This review examines the role of magnesium in age-related processes and diseases. Magnesium is a vital mineral that is involved in over 600 enzymatic reactions. Magnesium deficiency is common in old age and is associated with increased susceptibility to chronic inflammation(inflammaging), oxidative stress and age-related diseases such as diabetes, cardiovascular disease and neurodegenerative diseases.
The study analyzes magnesium in connection with the “hallmarks of aging”:
- Genomic instability: Magnesium protects DNA and is involved in repair mechanisms.
- Telomere shortening: Magnesium influences enzymes that stabilize telomeres.
- Mitochondrial dysfunction: Magnesium is crucial for energy production in the mitochondria.
- Inflammation: A magnesium deficiency increases inflammatory processes and promotes age-related diseases.
- Intestinal microbiome: Magnesium influences the microbiome, which is important for immune function in old age.
Conclusion: A sufficient magnesium supply could be a key factor for healthy ageing. The study recommends a magnesium-rich diet or targeted supplementation to prevent age-related diseases. Further research is needed to determine the optimal dosage and long-term effects.
Global life expectancy is steadily increasing, but the risk of chronic diseases also increases with age. Magnesium is an essential nutrient involved in numerous biochemical processes, including DNA repair, energy production, nerve function and anti-inflammation. Magnesium deficiency is common in old age and may be linked to the concept of inflammaging (chronic inflammatory processes in old age) and other hallmarks of aging.
This review examines the interactions between magnesium and the twelve biological markers of ageing and assesses the extent to which an optimal magnesium supply can contribute to delaying age-related processes.
Magnesium and the signs of ageing:
- Genomic instability: Magnesium is an important co-factor for DNA repair enzymes. A deficiency can promote DNA damage and contribute to the development of mutations that promote cancer and other age-related diseases.
- Telomere shortening: Magnesium influences telomere-associated enzymes such as telomerase and could therefore contribute to cell ageing.
- Epigenetic changes: Magnesium influences epigenetic mechanisms such as DNA methylation and histone modifications that regulate gene expression with age.
- Protein homeostasis: Magnesium is involved in the correct folding and stability of proteins. A deficiency can lead to the accumulation of misfolded proteins, as observed in Alzheimer’s and Parkinson’s disease.
- Deregulated nutrient sensing: Magnesium affects insulin signaling, mTOR signaling, and AMPK activation associated with aging.
- Mitochondrial dysfunction: Magnesium is crucial for oxidative phosphorylation in the mitochondria. A deficiency can lead to a lack of energy and increased oxidative stress.
- Cellular senescence: Magnesium influences the activation of signaling pathways that regulate cellular senescence. A low magnesium level could contribute to an increased accumulation of senescent cells.

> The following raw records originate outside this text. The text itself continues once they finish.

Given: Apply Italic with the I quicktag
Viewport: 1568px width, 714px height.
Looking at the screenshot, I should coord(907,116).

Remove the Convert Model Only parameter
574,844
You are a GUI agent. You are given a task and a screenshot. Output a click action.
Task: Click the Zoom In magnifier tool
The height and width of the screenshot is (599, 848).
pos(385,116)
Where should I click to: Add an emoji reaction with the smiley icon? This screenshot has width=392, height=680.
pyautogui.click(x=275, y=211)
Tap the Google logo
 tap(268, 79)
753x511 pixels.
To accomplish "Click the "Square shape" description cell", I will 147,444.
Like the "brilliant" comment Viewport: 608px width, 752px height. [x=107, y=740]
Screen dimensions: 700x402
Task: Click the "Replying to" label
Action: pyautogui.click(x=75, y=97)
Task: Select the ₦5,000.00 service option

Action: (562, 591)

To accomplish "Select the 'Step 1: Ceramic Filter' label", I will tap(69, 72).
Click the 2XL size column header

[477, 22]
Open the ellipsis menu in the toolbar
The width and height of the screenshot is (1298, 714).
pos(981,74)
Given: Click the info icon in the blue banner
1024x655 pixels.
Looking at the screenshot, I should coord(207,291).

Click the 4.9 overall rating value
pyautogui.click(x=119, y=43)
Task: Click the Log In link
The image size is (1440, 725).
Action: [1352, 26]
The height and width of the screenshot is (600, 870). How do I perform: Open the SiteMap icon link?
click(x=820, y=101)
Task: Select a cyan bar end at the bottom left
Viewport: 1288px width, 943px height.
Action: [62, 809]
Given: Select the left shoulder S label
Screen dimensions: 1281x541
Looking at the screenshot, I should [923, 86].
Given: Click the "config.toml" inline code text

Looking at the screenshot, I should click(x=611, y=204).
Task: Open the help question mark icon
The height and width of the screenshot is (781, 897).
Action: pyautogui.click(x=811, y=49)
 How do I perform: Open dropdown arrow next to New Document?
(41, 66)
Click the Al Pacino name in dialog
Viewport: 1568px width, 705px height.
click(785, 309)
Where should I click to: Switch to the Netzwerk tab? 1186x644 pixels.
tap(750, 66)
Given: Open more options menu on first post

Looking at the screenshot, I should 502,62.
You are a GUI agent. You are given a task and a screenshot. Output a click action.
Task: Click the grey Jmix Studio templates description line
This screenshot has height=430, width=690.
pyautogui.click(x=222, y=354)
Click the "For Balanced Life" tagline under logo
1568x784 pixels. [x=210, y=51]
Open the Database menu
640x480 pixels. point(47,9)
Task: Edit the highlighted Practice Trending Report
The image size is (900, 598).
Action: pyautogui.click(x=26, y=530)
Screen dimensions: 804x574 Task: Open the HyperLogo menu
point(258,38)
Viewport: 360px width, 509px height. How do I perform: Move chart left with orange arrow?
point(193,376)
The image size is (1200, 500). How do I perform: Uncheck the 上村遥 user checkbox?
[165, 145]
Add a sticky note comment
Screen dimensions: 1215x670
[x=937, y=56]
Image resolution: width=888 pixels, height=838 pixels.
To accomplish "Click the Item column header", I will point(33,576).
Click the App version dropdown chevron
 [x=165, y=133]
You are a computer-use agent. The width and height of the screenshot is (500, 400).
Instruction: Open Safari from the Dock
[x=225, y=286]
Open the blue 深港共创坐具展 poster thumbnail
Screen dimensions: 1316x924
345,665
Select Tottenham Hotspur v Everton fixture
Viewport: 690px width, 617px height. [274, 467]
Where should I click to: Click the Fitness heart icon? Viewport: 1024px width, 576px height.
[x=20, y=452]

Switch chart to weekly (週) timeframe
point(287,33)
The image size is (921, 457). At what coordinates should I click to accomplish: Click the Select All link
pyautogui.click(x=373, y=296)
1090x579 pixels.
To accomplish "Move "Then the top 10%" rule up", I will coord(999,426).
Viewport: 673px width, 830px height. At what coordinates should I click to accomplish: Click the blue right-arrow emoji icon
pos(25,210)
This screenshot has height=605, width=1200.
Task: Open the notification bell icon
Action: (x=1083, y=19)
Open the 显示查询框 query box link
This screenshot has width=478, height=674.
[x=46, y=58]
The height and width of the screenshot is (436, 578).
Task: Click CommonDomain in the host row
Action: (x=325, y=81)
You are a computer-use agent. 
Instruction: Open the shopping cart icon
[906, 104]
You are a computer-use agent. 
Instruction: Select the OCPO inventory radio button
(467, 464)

- Depletion of stem cells: Magnesium regulates the proliferation and differentiation of stem cells. A deficiency could contribute to the ageing of haematopoietic and mesenchymal stem cells.
- Altered intercellular communication: Magnesium influences the transmission of signals between cells and contributes to the maintenance of cellular function.
- Impaired autophagy: Magnesium is necessary for autophagy processes that cleanse the cell of damaged organelles and proteins.
- Dysbiosis of the intestinal microbiome: Magnesium influences the composition of the intestinal microbiome, which plays a central role in immune defense and inflammation regulation.
- Chronic inflammation (inflammaging): Magnesium reduces inflammatory signaling pathways such as NF-κB and inhibits the production of pro-inflammatory cytokines such as IL-6 and TNF-α.
Clinical significance:
- Magnesium is essential for the prevention and treatment of age-related diseases such as diabetes, high blood pressure, osteoporosis, Alzheimer’s and sarcopenia.
- Insufficient magnesium intake can be promoted by modern diets, increased magnesium loss (e.g. due to medication or kidney disease) and age-related absorption disorders
- Targeted magnesium supplementation could help improve cognitive function, muscle strength and metabolic health.
Conclusion:
Magnesium plays a key role in almost all biological processes associated with ageing. A magnesium deficiency can contribute to the development of many age-related diseases. Adequate magnesium intake through diet or targeted supplementation could be a promising approach to promote healthy ageing. Future studies should focus on further exploring the optimal dosage, long-term effects and interactions with other age-related factors.